▶ _Work request_
Your reply should contain nothing except the lines from the one with "Where should I" through the end of the listing below, reproduced exactly and stripped of pictures.

▶ _Extracted data_

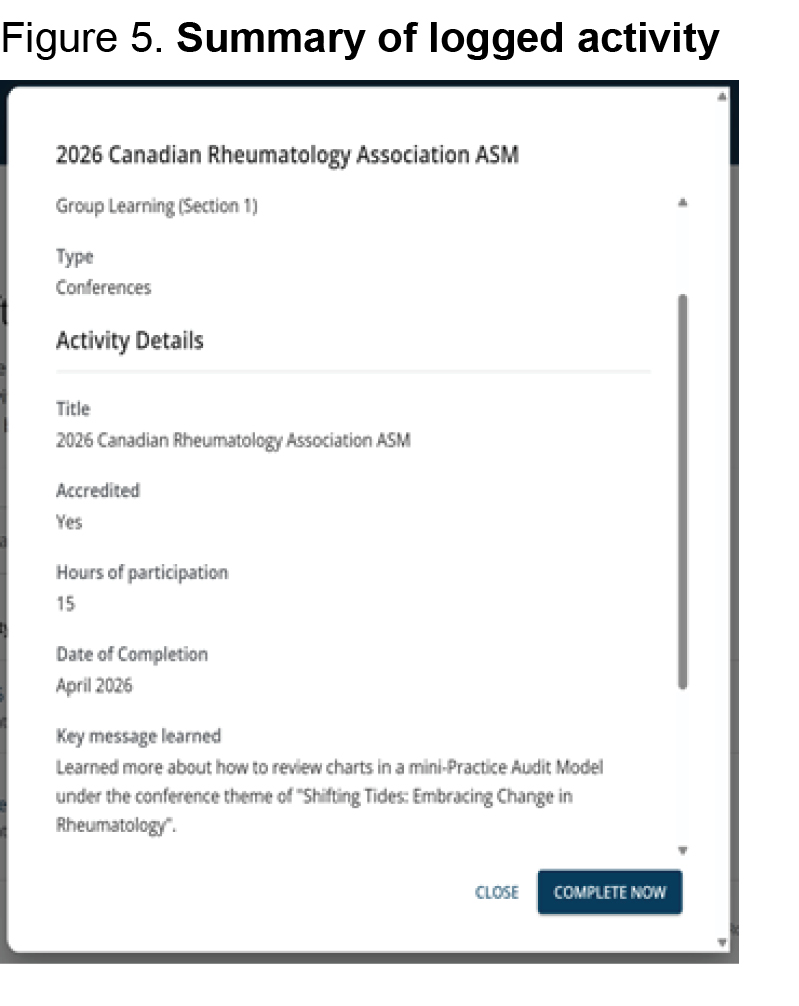Click the Conferences type value
799x1006 pixels.
[103, 287]
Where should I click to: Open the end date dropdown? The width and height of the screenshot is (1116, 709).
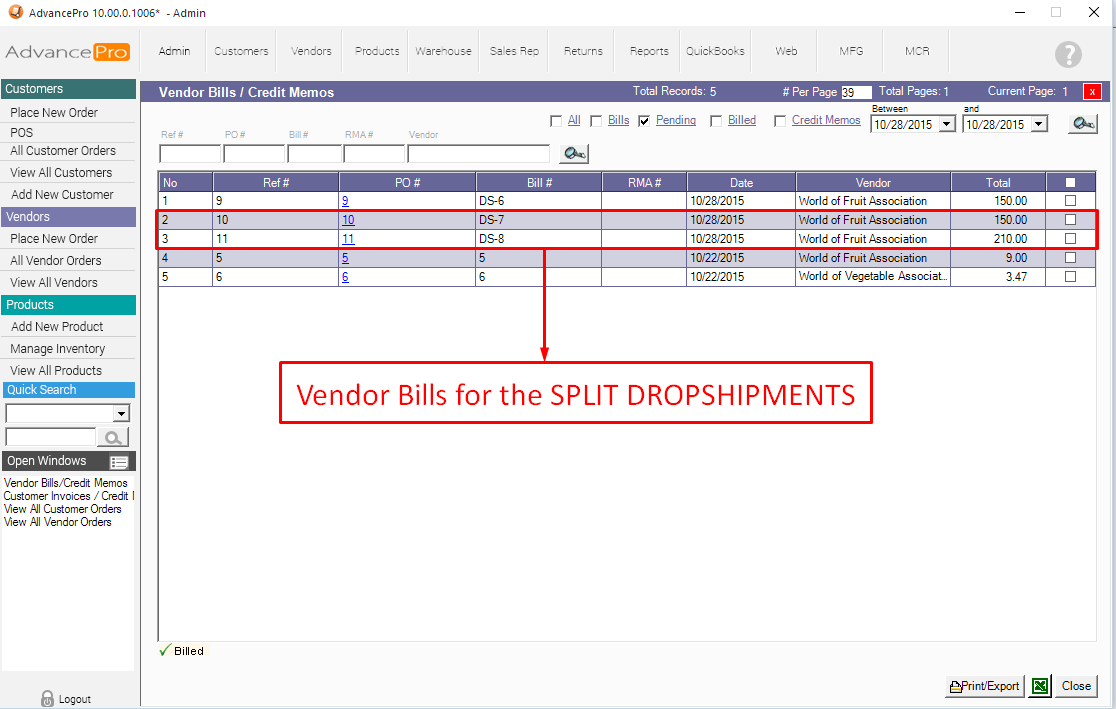[x=1037, y=125]
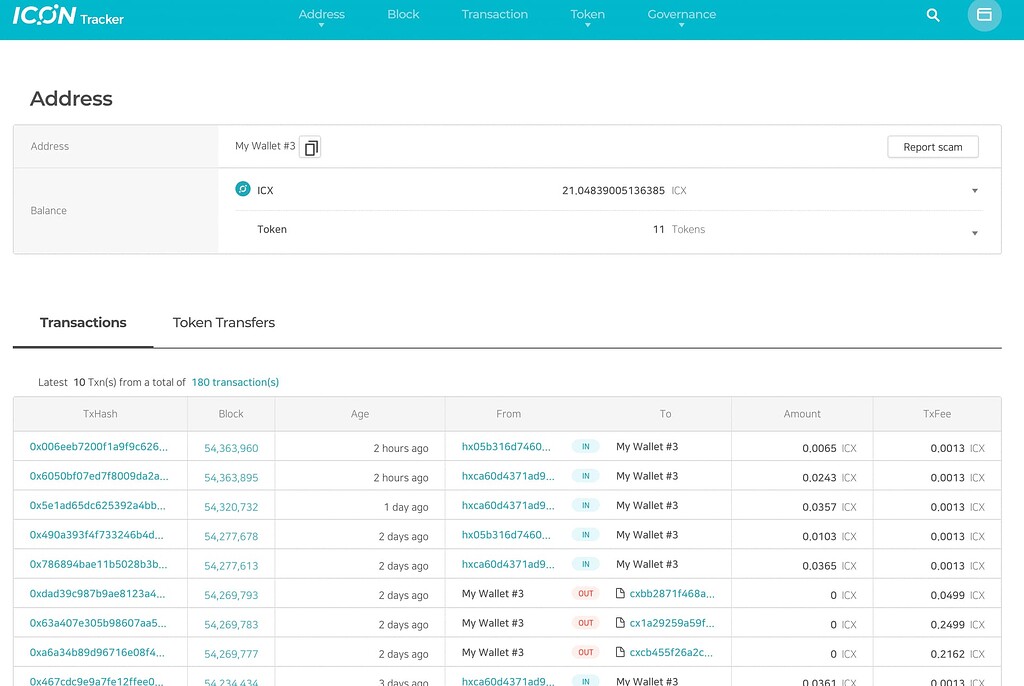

▶ _Result of this exercise_
Where should I click to: Open the end date dropdown? The width and height of the screenshot is (1116, 709).
[x=1037, y=125]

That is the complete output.